What you will do: Among the lines below, restate word for word only those from the line with "Viewport: 699px width, 532px height." through the line with "Delete the third time range row", with both end lines kept.

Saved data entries
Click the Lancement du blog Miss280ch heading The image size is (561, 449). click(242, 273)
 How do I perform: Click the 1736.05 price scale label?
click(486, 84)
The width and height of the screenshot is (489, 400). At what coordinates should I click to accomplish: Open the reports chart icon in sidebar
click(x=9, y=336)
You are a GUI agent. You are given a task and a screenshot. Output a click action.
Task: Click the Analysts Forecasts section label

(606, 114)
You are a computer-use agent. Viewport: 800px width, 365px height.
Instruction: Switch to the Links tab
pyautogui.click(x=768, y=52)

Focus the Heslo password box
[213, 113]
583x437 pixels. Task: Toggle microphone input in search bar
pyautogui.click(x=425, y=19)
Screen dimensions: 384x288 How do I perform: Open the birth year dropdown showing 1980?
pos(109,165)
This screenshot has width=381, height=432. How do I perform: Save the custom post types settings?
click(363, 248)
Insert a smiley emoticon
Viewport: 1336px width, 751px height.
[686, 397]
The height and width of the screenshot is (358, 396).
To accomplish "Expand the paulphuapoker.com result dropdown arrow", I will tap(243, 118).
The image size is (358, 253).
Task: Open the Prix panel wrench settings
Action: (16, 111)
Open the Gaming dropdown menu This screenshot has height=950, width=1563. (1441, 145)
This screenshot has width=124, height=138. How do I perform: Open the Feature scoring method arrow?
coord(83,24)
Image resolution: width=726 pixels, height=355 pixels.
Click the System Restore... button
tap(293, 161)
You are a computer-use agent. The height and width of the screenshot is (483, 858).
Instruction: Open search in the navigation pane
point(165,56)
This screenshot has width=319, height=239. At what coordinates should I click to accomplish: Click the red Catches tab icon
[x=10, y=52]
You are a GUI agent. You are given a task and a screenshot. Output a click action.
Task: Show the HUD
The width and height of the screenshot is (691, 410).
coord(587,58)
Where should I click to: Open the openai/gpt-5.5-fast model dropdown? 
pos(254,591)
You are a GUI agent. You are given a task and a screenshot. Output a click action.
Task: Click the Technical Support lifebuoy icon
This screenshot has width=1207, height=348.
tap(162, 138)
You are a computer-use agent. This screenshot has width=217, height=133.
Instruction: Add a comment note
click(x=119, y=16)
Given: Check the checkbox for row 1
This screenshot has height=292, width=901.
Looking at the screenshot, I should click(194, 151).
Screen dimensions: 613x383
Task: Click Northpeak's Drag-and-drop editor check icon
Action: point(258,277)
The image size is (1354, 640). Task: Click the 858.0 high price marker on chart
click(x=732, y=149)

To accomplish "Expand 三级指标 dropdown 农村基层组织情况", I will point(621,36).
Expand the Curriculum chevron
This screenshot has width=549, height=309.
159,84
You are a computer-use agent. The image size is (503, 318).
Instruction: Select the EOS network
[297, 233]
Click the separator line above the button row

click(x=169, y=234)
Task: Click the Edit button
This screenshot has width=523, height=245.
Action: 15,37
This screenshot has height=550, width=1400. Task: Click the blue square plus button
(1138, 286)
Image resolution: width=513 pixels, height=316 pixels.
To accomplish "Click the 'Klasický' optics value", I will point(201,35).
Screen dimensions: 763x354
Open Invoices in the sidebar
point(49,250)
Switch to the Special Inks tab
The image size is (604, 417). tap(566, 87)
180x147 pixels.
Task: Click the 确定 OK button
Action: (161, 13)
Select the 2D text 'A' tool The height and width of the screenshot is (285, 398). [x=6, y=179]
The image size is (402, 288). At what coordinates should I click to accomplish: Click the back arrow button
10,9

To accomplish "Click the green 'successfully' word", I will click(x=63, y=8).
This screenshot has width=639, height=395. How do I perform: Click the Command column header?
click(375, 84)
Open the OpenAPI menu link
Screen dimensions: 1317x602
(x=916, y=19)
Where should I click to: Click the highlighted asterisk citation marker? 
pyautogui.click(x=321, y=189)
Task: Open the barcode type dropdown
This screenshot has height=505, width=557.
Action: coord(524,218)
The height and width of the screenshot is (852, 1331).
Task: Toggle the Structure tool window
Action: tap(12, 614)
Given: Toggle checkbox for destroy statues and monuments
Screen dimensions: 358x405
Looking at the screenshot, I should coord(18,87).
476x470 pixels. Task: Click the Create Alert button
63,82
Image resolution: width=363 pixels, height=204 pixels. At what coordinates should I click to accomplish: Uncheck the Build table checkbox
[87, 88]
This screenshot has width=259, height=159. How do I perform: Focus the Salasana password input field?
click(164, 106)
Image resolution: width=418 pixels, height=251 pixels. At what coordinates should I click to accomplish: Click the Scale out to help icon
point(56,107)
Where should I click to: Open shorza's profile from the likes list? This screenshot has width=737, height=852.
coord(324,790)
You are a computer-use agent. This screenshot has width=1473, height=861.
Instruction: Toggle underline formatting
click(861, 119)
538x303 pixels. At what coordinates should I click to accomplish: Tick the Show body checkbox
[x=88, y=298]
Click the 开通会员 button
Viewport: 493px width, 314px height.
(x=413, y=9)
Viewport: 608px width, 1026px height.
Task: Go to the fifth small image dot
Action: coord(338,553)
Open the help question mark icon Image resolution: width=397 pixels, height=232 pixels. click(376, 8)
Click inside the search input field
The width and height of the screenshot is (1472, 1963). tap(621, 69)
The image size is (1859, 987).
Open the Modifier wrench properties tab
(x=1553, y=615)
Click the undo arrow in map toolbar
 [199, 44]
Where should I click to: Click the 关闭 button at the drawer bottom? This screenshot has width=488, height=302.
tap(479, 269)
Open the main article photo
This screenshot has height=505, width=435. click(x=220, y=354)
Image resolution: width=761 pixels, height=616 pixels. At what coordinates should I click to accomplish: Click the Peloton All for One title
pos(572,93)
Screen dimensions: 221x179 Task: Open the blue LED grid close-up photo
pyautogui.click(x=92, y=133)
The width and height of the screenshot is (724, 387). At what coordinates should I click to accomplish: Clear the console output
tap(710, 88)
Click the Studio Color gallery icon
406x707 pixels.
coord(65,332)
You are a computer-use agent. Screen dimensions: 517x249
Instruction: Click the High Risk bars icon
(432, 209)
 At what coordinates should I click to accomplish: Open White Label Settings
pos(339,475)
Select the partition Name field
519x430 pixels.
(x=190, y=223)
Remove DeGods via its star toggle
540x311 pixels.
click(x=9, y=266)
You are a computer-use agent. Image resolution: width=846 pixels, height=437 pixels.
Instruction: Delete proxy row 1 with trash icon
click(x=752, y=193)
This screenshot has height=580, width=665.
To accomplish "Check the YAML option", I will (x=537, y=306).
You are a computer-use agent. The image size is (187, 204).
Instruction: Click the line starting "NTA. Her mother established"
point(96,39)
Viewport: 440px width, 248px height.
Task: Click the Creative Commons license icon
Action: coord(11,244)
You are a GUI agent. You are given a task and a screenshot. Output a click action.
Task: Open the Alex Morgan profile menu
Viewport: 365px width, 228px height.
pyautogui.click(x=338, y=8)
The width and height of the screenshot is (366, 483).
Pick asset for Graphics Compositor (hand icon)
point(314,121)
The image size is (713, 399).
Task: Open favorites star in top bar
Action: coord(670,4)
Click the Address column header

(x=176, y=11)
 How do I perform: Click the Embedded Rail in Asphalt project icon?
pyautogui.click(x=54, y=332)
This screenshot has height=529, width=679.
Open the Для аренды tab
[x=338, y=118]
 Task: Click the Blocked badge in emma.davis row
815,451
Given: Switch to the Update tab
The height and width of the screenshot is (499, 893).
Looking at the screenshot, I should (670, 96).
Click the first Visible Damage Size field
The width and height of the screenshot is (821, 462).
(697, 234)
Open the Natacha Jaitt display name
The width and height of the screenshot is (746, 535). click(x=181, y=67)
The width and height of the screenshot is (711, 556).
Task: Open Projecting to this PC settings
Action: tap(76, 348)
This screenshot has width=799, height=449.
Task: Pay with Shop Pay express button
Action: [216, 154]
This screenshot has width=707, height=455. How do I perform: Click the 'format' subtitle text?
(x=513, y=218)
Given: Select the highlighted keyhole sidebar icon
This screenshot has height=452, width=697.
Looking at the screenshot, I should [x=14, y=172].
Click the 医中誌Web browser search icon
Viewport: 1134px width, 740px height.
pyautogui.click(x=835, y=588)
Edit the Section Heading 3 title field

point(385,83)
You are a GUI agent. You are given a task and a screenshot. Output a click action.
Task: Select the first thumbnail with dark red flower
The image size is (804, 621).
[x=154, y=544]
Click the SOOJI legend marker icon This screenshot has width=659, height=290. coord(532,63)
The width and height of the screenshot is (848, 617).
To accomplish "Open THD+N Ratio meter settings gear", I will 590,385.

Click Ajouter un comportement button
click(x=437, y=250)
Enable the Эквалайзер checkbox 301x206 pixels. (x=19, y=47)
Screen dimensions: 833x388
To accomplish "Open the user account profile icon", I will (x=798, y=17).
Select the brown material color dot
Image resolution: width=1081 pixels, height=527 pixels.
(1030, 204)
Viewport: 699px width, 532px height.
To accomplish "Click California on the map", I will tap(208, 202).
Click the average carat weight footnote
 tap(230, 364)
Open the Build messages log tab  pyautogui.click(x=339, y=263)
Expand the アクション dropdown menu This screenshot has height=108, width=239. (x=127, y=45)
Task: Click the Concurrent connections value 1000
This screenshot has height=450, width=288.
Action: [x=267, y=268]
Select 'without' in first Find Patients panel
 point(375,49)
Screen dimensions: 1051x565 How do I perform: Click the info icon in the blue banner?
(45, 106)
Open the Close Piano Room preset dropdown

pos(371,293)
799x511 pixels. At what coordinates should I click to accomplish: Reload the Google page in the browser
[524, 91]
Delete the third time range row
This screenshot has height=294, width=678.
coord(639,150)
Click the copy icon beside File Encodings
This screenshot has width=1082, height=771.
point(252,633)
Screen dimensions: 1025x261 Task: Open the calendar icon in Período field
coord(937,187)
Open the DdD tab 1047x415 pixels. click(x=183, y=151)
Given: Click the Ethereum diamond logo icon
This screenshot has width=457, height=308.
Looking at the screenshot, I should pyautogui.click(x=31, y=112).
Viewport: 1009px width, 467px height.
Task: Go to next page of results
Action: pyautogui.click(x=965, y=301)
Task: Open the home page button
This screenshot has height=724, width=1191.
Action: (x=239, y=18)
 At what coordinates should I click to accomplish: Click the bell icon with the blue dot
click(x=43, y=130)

Final answer:
Viewport: 699px width, 532px height.
To accomplish "Click California on the map", I will tap(208, 202).
Click the average carat weight footnote
 tap(230, 364)
Open the Build messages log tab  pyautogui.click(x=339, y=263)
Expand the アクション dropdown menu This screenshot has height=108, width=239. (x=127, y=45)
Task: Click the Concurrent connections value 1000
This screenshot has height=450, width=288.
Action: [x=267, y=268]
Select 'without' in first Find Patients panel
 point(375,49)
Screen dimensions: 1051x565 How do I perform: Click the info icon in the blue banner?
(45, 106)
Open the Close Piano Room preset dropdown

pos(371,293)
799x511 pixels. At what coordinates should I click to accomplish: Reload the Google page in the browser
[524, 91]
Delete the third time range row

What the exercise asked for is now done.